All this doesn’t mean that publishers can’t do more to expand their readership, but it does mean that such expansion has to begin by considering and publishing books that are likely to appeal to readers beyond those of the traditional audience, without alienating the majority of those traditional readers. And in fact, one way that publishers have been trying to reach beyond the existing audience is by putting out more and more “supernatural” fantasy dealing with vampires, werewolves, and books with more explicit sexual content.  The problem with this approach is that, first, such books tend not to appeal to those who like science fiction and/or tech-oriented publications, as well as also tending to alienate a significant percentage of older readers, as opposed to, as Brad pointed out, media tie-in novels, which appeal across a wider range of ages and backgrounds. Another problem is that writing science fiction, as opposed to fantasy, takes more and more technical experience and education, and fewer and fewer writers have that background.  That’s one reason why SF media tie-in novels are easier to write – most of the technical trappings have been worked out, one way or another.

I don’t have an easy answer, except to say that trying to expand readership by extending the series of authors with “popular” appeal or by copying or trying to latch on to the current fads has limited effectiveness. Personally, I tend to believe that just looking for good books, whether or not they fit into current popularity fads, is the best remedy, but that may just be a reflection of my views and mark me as “dated.”

In any case, Brad has pointed out a real problem facing science fiction, in particular, and one that needs more insight and investigation by editors and publishers in the field.

The Vanishing/Vanished Midlist?

Several weeks ago, I attended a science fiction convention where the guest of honor was a writer who spent some 20 years as what one might call a “high mid-list author,” someone able to work full-time as a writer and pay the bills.  Except… several years ago, this came to an end for the writer.  Oh… the writer in question still publishes two books a year, but they aren’t selling as well as earlier books, although those who read the books claim they’re as good, if not better, than earlier work, and now to make ends meet requires outside additional work as a consultant and educator.  To make matters worse, at least from my point of view, this writer produces work that is more than mere entertainment and mental cotton-candy.

Interestingly enough, more and more of the books cited by “critical” reviewers in the F&SF field [with whom I have, as most know, certain “concerns”] seem to come from smaller presses.  This is creating, I believe, an almost vicious cycle in F&SF publishing.
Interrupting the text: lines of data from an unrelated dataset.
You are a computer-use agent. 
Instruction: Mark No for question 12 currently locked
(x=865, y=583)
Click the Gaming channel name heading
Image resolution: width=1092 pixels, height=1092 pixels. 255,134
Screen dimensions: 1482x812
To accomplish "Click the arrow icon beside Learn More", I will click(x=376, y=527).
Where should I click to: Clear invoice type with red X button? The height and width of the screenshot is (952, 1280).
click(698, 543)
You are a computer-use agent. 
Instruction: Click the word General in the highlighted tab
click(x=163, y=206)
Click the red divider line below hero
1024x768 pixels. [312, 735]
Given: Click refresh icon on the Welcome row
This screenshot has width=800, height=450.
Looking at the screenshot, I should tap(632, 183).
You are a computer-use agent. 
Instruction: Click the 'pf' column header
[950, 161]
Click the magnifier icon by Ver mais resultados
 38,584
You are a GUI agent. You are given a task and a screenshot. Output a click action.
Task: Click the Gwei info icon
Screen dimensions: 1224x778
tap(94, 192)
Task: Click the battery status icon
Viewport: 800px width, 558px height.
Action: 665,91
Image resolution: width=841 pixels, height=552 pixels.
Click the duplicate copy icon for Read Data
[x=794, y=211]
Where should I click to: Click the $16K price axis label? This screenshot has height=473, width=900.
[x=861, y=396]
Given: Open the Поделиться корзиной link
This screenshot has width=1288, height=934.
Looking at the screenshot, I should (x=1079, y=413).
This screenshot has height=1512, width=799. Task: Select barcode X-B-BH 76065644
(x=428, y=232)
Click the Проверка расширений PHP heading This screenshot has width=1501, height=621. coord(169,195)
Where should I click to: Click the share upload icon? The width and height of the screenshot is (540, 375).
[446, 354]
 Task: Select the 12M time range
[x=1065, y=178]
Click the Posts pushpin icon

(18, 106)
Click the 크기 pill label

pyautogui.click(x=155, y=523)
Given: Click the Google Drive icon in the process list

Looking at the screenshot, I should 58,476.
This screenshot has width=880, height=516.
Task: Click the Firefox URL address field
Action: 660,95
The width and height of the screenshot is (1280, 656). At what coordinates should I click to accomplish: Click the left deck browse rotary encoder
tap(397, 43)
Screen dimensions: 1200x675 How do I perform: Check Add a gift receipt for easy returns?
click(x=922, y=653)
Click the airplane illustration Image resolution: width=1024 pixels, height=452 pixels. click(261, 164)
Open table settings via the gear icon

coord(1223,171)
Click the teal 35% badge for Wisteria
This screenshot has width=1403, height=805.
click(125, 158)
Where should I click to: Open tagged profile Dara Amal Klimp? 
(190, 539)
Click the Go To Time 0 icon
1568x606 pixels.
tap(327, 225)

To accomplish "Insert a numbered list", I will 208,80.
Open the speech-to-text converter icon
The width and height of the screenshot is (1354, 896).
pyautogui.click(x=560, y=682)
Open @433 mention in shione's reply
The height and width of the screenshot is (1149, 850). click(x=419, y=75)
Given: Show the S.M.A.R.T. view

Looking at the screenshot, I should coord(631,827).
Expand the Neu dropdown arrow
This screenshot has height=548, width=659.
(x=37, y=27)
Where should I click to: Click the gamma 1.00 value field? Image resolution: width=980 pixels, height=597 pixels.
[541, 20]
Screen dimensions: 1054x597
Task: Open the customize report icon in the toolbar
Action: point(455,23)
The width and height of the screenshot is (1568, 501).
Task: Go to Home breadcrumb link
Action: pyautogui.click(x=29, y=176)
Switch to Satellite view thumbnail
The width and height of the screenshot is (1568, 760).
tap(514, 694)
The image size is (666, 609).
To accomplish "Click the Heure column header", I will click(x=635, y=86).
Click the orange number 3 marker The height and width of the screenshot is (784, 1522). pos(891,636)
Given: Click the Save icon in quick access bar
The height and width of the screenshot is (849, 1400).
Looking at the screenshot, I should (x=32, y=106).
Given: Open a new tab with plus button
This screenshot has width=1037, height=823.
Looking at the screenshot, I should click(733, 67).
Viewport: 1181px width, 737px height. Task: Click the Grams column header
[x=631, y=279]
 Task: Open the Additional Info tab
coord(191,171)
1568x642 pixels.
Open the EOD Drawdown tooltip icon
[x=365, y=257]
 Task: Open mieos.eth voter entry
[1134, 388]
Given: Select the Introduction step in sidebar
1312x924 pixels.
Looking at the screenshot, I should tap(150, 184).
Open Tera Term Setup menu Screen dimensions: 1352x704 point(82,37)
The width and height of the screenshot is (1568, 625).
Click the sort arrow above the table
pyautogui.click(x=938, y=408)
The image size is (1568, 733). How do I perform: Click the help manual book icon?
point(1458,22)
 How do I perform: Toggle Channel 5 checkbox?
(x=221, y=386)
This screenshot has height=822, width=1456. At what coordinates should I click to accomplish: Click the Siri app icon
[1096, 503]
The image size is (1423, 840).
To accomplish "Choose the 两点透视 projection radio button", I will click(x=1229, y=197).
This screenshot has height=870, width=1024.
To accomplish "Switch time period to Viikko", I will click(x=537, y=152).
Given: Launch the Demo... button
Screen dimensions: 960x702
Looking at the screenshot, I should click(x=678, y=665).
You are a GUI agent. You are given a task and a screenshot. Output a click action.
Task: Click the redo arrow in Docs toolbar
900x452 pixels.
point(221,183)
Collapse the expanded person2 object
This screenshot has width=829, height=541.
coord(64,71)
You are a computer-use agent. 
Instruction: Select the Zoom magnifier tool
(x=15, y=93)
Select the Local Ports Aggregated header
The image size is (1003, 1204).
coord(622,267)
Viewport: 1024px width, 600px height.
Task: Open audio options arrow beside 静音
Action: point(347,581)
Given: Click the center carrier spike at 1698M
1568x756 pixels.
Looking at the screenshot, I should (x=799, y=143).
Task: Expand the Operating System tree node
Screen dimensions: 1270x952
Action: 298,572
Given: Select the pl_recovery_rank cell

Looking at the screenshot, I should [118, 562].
The more the books praised by reviewer come from small presses, the more larger publishers get the message that “good” or “edgy” or “thoughtful” books don’t sell as well, and the greater the almost subconscious pressure to opt for “fiction-fun” or “fiction-light.”  To their credit, certain publishers, including mine, thankfully, are resisting this trend, but I’m still seeing more of those novels that are gaming and media tie-ins or endless series.  And yes, the Recluce Saga is long, but… as I keep pointing out, no character has more than two books.  I don’t have eight or ten or fifteen books endlessly spinning improbable stories and extensions about the same character or characters.

With the drastic changes in wholesale distribution over the past decade or so, virtually no mid-list books receive such distribution, except perhaps lower-selling titles of big-name authors.  As a result of these trends, the midlists of at least some large publishers that were once the home of “thoughtful” books are shrinking. Some such midlist writers have found homes with the smaller presses, but small press distribution systems often are not as extensive. That has resulted in lower sales for the authors who wrote those books, and lower sales means lower incomes, and either cutting back on writing or holding down more other jobs… or… trying to re-invent one’s self with another form of “fiction-light.”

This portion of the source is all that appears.